Final answer:
A salamander utilizing hydrogen bonds to cling to surfaces would find it most difficult to adhere to plastic surfaces because of its non-polar nature, which resists the formation of hydrogen bonds and leads to weaker adhesive forces.
Step-by-step explanation:
If a salamander clings to surfaces through hydrogen bonds, it would have the most difficulty clinging to a plastic surface. This is because adhesive force and surface tension play crucial roles in how well a salamander can cling. Typically, hydrogen bonds are more effectively formed with materials that are polar, like water and glass, because they have a charge distribution that can attract the salamander's limbs.

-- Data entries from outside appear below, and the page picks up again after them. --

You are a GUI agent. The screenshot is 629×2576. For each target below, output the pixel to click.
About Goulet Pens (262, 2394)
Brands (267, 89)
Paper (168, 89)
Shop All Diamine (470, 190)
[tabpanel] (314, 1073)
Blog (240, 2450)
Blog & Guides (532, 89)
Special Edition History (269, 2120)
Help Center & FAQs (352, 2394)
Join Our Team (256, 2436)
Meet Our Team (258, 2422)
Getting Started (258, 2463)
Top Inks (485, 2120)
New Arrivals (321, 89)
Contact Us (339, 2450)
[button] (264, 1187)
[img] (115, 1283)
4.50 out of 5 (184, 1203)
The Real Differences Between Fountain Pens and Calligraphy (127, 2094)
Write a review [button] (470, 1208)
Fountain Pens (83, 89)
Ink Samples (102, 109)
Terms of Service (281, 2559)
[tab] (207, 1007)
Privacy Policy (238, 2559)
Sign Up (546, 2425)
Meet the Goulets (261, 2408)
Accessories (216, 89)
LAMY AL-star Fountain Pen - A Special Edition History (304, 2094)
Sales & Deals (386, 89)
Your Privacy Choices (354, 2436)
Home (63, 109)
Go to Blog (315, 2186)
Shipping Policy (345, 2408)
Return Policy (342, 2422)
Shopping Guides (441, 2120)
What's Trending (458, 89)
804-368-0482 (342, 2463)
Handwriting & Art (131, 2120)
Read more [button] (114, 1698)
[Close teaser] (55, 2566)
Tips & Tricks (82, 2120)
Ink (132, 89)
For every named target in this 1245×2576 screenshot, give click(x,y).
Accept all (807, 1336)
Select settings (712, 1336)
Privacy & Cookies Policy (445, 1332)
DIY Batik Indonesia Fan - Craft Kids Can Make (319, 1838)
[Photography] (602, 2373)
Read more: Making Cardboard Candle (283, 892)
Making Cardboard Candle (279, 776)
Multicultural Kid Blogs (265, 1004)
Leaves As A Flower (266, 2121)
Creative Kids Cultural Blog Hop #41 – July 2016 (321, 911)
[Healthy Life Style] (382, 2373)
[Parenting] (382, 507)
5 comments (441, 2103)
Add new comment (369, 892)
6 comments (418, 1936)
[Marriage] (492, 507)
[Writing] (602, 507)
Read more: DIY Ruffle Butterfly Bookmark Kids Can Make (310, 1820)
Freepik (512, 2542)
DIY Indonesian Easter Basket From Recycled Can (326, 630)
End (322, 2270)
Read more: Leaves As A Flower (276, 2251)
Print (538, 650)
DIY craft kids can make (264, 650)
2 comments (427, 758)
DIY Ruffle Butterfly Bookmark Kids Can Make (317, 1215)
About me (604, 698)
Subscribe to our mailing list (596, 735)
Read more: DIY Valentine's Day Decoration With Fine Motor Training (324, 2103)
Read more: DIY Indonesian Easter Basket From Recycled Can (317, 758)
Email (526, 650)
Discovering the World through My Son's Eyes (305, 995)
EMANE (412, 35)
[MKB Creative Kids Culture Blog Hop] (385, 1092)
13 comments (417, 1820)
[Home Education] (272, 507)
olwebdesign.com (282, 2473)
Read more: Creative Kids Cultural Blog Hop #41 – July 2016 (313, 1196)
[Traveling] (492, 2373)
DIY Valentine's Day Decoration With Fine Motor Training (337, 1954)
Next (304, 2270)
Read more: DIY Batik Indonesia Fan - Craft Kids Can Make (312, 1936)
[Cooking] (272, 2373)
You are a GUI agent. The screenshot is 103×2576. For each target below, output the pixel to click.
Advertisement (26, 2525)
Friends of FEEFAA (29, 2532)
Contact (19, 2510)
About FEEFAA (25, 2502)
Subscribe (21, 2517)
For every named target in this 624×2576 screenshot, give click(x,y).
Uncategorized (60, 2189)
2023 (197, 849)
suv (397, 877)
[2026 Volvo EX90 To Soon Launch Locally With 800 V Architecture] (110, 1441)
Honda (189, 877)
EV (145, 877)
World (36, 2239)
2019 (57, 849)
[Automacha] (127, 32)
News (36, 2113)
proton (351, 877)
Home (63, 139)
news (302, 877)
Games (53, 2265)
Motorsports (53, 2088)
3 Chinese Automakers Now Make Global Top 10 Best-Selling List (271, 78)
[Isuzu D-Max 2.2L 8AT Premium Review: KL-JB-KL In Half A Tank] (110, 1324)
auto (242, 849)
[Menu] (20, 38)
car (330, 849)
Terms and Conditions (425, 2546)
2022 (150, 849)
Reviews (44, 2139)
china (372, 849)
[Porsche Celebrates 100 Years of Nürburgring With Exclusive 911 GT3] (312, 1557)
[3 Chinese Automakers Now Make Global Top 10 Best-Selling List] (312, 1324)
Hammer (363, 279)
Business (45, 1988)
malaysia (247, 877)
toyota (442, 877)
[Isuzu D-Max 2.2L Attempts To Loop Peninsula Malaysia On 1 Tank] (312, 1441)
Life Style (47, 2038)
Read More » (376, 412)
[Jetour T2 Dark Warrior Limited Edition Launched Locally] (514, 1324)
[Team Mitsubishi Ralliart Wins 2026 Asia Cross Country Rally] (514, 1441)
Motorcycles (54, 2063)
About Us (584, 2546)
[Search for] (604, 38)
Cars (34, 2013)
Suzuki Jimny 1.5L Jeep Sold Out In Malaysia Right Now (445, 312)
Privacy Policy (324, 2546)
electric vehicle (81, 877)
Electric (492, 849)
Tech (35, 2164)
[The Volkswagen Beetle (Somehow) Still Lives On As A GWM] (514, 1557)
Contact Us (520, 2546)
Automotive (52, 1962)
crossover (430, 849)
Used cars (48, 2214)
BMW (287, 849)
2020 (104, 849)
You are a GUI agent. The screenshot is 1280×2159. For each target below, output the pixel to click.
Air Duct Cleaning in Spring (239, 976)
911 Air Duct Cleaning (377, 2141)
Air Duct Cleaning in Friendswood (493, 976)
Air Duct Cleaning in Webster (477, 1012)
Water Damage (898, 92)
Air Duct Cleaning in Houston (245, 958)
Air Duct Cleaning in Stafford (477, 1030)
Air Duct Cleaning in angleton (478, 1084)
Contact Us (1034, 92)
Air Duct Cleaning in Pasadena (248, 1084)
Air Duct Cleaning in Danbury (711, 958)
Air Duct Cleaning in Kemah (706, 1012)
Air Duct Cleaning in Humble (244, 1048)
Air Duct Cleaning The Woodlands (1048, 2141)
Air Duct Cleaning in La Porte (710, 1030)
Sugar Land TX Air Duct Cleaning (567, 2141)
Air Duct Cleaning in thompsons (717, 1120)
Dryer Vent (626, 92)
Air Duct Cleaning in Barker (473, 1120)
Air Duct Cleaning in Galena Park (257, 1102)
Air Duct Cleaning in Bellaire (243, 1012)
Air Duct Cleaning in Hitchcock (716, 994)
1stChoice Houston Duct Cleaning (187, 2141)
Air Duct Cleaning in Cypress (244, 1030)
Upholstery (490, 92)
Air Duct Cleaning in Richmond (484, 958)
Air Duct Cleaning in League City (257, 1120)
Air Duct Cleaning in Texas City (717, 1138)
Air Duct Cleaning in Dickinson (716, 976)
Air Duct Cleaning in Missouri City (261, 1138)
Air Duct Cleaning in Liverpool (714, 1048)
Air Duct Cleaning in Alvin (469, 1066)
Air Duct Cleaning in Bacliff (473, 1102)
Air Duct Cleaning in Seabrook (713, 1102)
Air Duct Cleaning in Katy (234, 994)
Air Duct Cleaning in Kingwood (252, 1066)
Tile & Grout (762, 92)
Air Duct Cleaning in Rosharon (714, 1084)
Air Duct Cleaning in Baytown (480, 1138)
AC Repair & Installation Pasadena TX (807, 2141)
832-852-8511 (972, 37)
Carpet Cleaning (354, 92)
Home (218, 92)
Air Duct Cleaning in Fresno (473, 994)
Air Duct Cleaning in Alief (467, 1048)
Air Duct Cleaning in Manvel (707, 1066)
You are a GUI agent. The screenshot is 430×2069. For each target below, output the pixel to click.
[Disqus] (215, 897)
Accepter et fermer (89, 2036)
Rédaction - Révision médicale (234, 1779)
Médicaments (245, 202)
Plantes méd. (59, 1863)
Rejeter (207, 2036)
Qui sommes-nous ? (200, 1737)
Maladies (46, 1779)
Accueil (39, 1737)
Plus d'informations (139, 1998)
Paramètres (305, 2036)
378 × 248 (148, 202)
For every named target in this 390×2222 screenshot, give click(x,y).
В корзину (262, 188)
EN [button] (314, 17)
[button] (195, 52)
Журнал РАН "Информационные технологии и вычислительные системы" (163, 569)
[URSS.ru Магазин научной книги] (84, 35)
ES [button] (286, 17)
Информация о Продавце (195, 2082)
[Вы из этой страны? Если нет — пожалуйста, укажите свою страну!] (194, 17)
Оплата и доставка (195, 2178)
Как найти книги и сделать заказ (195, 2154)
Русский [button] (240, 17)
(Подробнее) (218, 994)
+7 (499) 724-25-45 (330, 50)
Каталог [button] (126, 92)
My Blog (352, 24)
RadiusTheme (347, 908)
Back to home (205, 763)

Materials like wood and metal also have some level of polarity and a capacity to form these bonds, albeit not as effectively as glass. However, many plastics are non-polar and have surfaces that resist the formation of hydrogen bonds, causing the adhesion to be much weaker. Therefore, salamanders would struggle most with clinging to plastic surfaces due to the minimal adhesive force between their limb's secretions and the plastic.
Surface tension contributes to this phenomenon substantially. It is the cohesive force that causes molecules at the surface of a liquid to stick together, like water droplets beading on a car's waxed paint rather than flattening out. The contact angle of the droplet indicates the relative strength of cohesive versus adhesive forces. On a plastic surface, the cohesive forces between water molecules are often greater than the adhesive forces between the water and the plastic, leading to poor cling ability for the salamander.